Even with nitro coffee on tap and all the lavender syrup he could ever want, Floom admits, “I just drink black coffee. I love just coffee. I’m attracted to the smell, the aroma. I worked on a fishing boat in Alaska, and every morning we would roll out cigarettes and drink black coffee. That was the best coffee in the world, even though it was probably Folgers.”

Although Roostercat technically resides in the Golden Triangle, Floom still likes to align himself with Capitol Hill, for all its hipster vibe and growing pains. “When we moved here, a studio would cost $450, $500 a month — you could find those. Those studios are now $1,000 if you’re lucky,” he reflects. “That drives a lot of people out who are typically your younger kids, so now we’re getting a more sophisticated demographic between late twenties, early forties range — and they demand a better product, so that’s why we’re doing the remodel.”

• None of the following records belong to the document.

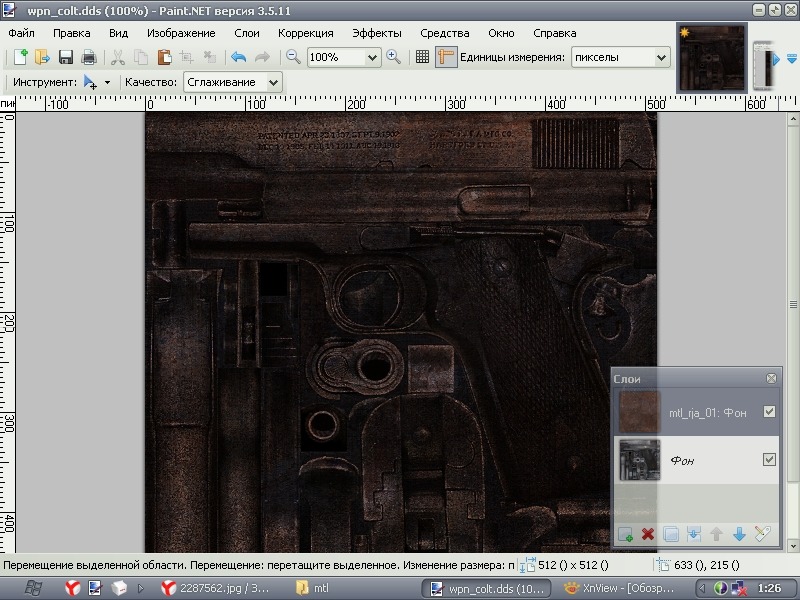Click the New image icon
This screenshot has width=800, height=600.
pos(20,58)
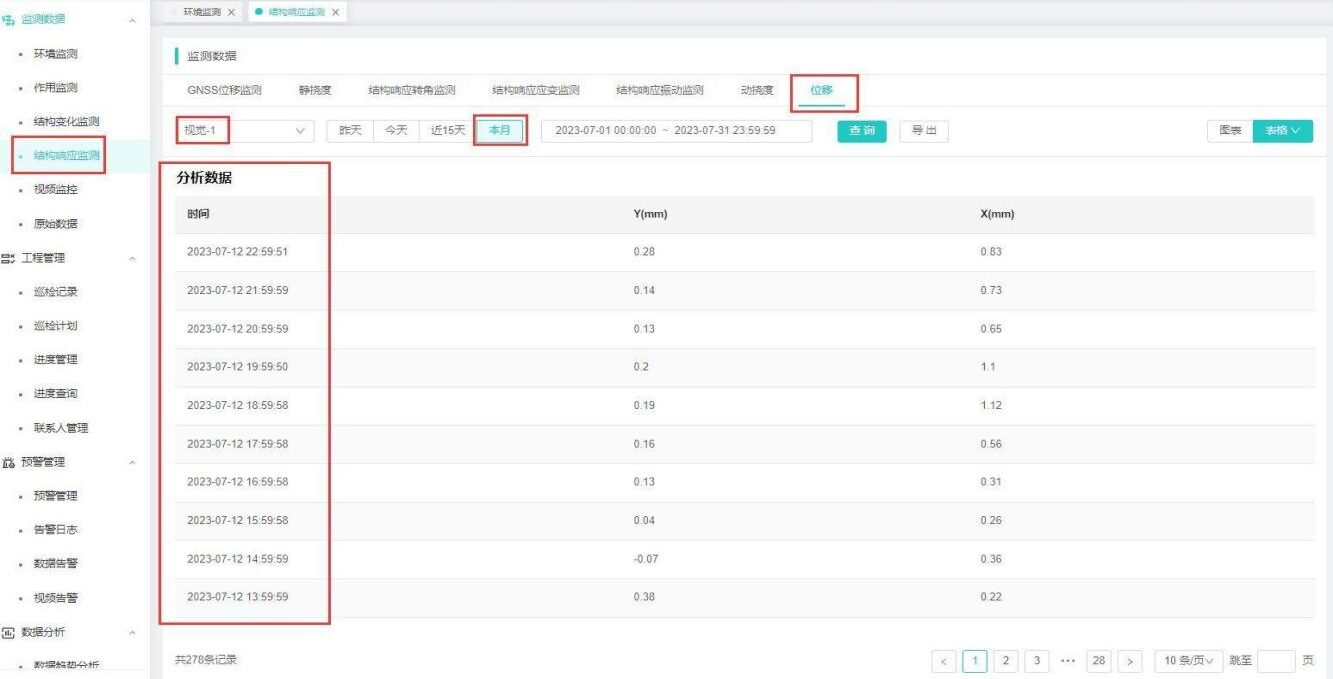Select the 昨天 time range
This screenshot has width=1333, height=679.
pyautogui.click(x=349, y=132)
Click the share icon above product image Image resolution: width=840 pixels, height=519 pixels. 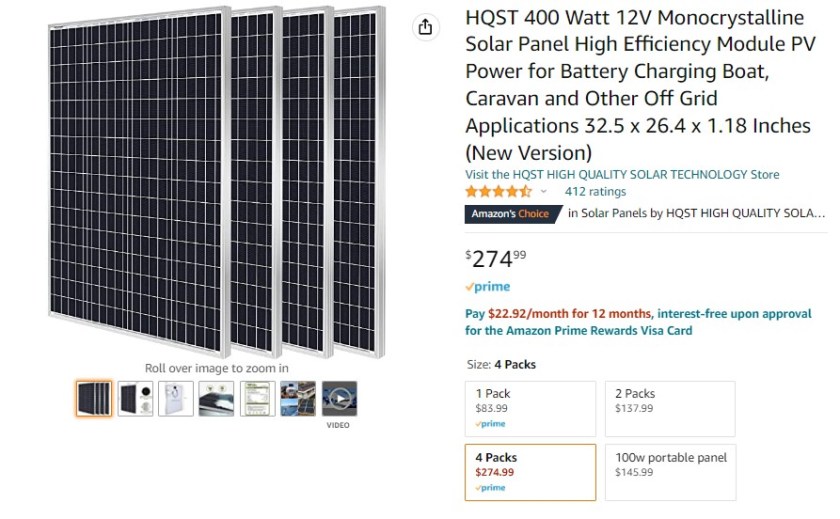[425, 27]
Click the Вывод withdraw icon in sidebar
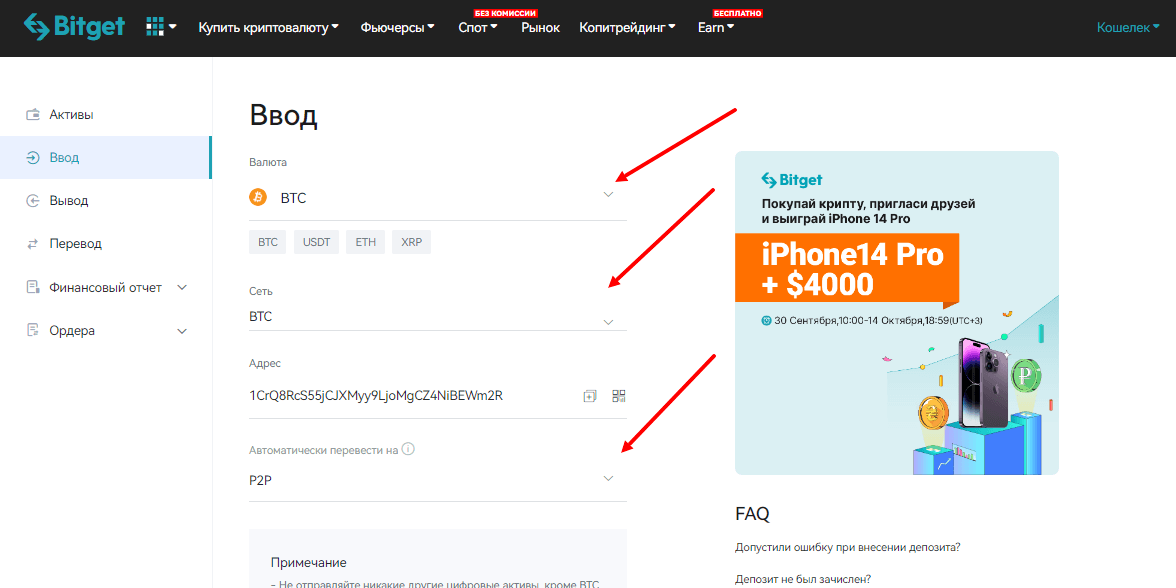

“Gentrification? That’s an easy way to explain what happened,” Floom says, wishing he had a better word to describe the changes. “The positive would be purely financial, more people, more profits...[and] I love seeing Denver grow. With our neighborhood, though, the negatives are that there’s a lot of amazing human beings that I’ve seen come and go — artists, friends, comedians, musicians, businesspeople — that just can’t afford to live in Capitol Hill, and they don’t come here anymore, and it sucks.”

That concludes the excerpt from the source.